The night wind coming off the sea was cool and faintly sewn with salt. Sevgi felt it stir strands of hair on her cheek, felt cop instinct twitch awake inside her at the same moment. She kept herself from turning to look at him, kept her tone casual. “Going to miss it? Where you going then?”
He did turn. She offered him a sideways glance, clashed gazes.
“New York, right?” he said easily. “North Atlantic Union territory, proud home of the free American press?”
She looked again, locked stares this time. “Are you trying to piss me off, Marsalis?”
“Hey, I’m just quoting the tourist guide here. Union’s the only place they got Lindley versus NSA still in force, right? Still got their statue of Lindley up in Battery Park, defender of truth chiseled on the base? Most places I’ve been in the Republic, they’ve pulled those statues down.”
She let it go, let the cop twitch slide out of view for the time being, tagged for later attention. For the rest, she didn’t know if she’d misread the irony in his voice or not. She was irritable enough to have done so; maybe he was irritable enough to have meant it. She couldn’t be bothered to call it either way. After a full day of waiting, none of them was in the best of moods.
She shifted to the other side of the tower, swapped her view. Out at the far side of the complex, partially occluded by the towering bulk of the rack, the landing strip lights burned luminous green. They were far enough off for the distance to make them wink, as if they were embers the sea wind kept blowing on. COLIN were sending a dedicated transport, flatline flight so they’d be waiting awhile longer, but it was on its way and home was only a matter of hours away. She could almost feel the rough cotton sheets on her bed against her skin.
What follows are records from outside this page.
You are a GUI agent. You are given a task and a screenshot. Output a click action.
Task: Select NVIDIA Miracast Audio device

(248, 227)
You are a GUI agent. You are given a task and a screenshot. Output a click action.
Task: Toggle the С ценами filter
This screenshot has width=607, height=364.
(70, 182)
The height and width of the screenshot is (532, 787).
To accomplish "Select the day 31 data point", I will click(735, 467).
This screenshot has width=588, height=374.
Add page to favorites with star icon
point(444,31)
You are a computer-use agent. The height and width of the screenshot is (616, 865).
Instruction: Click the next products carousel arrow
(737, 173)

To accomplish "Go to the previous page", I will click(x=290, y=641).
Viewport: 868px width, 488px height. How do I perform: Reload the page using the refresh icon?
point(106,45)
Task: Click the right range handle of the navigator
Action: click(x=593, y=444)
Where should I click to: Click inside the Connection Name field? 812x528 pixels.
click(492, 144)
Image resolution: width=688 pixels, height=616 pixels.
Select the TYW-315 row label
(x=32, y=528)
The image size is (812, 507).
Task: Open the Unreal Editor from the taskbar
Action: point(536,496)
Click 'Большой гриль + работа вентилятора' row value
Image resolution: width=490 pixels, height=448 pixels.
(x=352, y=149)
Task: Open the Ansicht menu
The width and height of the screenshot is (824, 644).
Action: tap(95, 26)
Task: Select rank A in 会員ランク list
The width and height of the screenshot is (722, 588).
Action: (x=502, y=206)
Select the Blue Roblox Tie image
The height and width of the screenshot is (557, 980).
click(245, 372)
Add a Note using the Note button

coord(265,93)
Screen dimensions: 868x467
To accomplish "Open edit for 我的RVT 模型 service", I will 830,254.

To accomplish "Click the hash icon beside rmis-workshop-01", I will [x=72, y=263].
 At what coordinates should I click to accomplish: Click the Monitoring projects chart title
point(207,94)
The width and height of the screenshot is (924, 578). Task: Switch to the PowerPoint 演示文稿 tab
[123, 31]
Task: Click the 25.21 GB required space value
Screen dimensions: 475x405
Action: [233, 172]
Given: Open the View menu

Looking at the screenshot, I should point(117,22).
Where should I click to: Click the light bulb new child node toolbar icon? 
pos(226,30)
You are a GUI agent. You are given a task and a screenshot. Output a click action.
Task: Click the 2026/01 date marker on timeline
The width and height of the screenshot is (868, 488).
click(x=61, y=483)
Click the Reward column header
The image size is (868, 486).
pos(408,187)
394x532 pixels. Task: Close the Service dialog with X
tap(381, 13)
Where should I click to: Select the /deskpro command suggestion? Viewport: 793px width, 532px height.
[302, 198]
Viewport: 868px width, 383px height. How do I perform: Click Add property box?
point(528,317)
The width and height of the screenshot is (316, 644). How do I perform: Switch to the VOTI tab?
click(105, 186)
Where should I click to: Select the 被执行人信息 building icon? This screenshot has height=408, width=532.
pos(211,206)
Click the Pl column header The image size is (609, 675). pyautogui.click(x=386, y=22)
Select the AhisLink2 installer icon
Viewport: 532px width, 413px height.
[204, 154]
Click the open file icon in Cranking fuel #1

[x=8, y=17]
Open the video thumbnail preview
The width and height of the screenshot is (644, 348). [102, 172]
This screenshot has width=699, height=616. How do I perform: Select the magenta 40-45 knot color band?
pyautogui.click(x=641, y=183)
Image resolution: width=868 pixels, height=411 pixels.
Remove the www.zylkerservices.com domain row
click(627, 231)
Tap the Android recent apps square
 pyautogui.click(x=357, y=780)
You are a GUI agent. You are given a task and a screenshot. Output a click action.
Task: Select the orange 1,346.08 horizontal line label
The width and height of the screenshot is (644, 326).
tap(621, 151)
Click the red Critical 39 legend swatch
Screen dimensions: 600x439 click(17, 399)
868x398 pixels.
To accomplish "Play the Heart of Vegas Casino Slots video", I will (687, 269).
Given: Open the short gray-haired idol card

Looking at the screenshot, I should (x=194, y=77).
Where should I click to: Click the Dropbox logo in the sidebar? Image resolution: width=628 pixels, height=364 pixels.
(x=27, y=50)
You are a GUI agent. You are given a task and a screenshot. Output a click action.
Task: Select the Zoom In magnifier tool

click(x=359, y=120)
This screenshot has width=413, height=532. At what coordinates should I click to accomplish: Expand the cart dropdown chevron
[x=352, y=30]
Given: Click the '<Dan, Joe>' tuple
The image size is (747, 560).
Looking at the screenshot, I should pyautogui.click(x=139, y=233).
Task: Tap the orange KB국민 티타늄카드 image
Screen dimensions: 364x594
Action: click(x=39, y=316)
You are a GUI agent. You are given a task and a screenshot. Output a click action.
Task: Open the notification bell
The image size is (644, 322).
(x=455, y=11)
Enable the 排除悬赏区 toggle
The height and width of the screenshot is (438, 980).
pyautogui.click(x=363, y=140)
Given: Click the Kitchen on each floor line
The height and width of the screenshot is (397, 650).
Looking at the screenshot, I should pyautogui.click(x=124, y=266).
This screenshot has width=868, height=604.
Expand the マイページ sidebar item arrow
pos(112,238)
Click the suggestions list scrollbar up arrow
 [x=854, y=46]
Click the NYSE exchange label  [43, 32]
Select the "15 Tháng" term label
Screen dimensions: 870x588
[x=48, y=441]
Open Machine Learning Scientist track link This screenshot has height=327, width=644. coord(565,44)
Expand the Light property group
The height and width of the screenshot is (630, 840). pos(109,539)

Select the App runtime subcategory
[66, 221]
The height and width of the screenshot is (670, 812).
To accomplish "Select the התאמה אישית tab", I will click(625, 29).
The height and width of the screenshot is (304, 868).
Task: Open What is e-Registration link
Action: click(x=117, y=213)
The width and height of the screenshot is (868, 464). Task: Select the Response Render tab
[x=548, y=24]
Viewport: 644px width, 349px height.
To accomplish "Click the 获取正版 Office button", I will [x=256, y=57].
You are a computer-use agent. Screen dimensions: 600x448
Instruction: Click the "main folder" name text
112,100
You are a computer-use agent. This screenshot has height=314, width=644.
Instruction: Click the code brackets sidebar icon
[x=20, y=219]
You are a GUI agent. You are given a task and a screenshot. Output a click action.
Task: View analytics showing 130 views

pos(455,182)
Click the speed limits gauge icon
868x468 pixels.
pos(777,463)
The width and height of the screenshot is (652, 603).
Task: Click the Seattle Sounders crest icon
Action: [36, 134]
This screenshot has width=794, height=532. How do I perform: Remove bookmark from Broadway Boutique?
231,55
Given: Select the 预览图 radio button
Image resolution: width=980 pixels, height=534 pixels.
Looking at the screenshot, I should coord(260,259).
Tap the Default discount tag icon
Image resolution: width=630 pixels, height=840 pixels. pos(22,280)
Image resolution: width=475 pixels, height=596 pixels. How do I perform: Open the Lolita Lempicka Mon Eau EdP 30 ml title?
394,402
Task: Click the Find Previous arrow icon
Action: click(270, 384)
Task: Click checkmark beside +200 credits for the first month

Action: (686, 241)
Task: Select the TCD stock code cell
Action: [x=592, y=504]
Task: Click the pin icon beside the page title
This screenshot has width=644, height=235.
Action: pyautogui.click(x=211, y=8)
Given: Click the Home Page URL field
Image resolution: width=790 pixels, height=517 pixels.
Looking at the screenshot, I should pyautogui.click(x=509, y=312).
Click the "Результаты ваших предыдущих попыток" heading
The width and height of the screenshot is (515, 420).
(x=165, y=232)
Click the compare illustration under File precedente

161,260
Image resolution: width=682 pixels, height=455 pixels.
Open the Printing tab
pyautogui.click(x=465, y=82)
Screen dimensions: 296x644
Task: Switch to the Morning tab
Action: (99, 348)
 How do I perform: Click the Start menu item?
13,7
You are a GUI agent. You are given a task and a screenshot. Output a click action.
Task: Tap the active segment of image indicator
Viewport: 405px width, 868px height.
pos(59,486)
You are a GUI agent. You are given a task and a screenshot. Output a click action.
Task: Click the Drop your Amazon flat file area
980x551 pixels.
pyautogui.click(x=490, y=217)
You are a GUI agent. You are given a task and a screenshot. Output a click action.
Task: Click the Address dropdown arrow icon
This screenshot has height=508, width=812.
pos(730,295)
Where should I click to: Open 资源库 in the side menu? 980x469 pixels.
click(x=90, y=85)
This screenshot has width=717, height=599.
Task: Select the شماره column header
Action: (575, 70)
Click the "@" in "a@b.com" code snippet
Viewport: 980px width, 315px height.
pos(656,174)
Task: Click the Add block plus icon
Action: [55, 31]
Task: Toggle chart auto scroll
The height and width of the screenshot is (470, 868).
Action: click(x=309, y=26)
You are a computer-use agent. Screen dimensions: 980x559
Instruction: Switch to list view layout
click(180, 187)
Marsalis, she’d worry about later.
After a couple of minutes, he left the tower top without comment and clattered back down the caged stairs to the ground. She watched him walk away in the flare of ground lighting, off toward the shore again. Casual lope, almost an amble but for the barely perceptible poise in the way he moved. He didn’t look back. The darkness down to the beach swallowed him up. She frowned.